Another great thing you mentioned is wanting to better integrate the realm of the studio practice with that of everyday life. I think every artist has a different way of thinking about this, or at least articulating it to themselves—this supposed separation or oneness of what is art and what is life. You obviously believe, and I agree with you, that these spheres should be more integral (that is, whole) than they are not, but I do wonder, to what extent? I mean to say that there are many artists who would, for example, more explicitly express their political beliefs in what they submit as works of art, and other artists less so. How do you envision the life-expansion of studio practice?
“A seeking for a more integrated creation or studio practice is still rooted in the idea of being an organic being—living, doing, creating from a response to an impulse. Maybe that is quite contradictory in the sense that art making is not necessarily, at least in the Western tradition, a natural, basic, or physiological need or predilection, but entails deliberation, will, and discipline.
“I’d like to think of it this way: that at one point, after continuing with her practice, the artist evolves into an artist (specie) and will seek a habitat (studio) and way of life (studio practice) that allows her to grow optimally.”
From what I know about your work, you almost exclusively work in painting. Personally, the painter is one of the kinds of artists that I admire most, probably because it is a way or working that doesn’t always come naturally to me, and I’m in awe of those who can transfer energy so well in this medium. Painting, in my view, is so complex but also has the ability to be simple—not simplistic, but sophisticated. I don’t know, maybe it has to do with its place within history and culture at large. How would you describe your relationship with painting as an art practice?
“I love this about painting, too, the ability to be simple—not simplistic, but sophisticated. You’re right, I’m primarily, habitually, a painter, and am beginning to become more comfortable with it. Being a product of two art schools made me too self-conscious of what art should or shouldn’t be, that being just a painter seemed so anachronistic and irrelevant.

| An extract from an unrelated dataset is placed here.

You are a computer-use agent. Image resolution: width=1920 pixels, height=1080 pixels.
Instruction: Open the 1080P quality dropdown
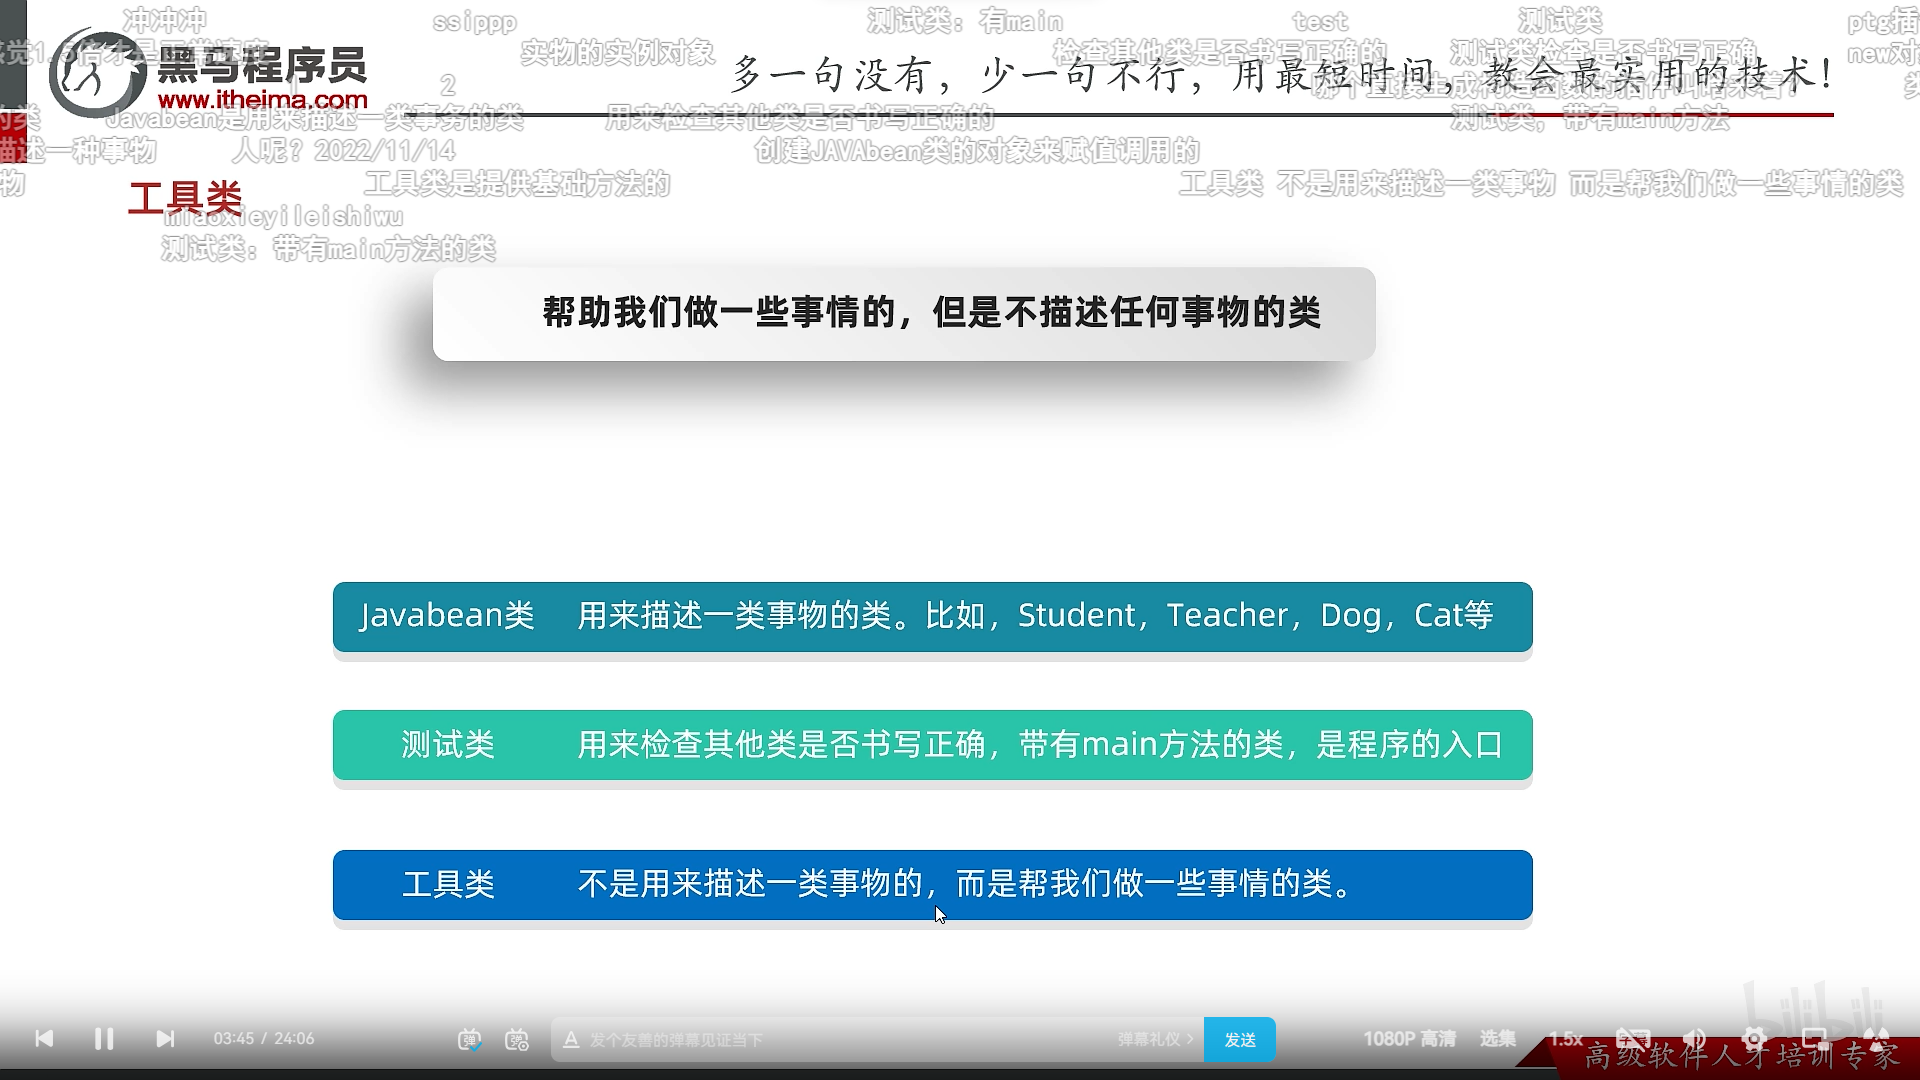[x=1410, y=1038]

“I think painting is also an extension of my personality. I am expressive and would like to be intimate with my relationships and interactions, and a bit suspicious of and intimidated by novelty and technology, new media. I love the tactile immediacy and intimacy of the paint, brushes and the canvas, the (still) romantic painter’s studio.
“The studio is a comfort zone, a natural habitat. I’m a painter’s daughter, after all. I think I stick to painting also because it allows for a therapeutic, even self-indulgent practice that balances my other role and passion as artist-organizer, where I am required to get out of my box and selflessly work with other artists, communities, and groups to engage pressing social concerns through art, discourse, and creativity.”
“Winding” is on view until July 22 in Blanc Gallery, 145 Katipunan Avenue, Saint Ignatius Village, Quezon City.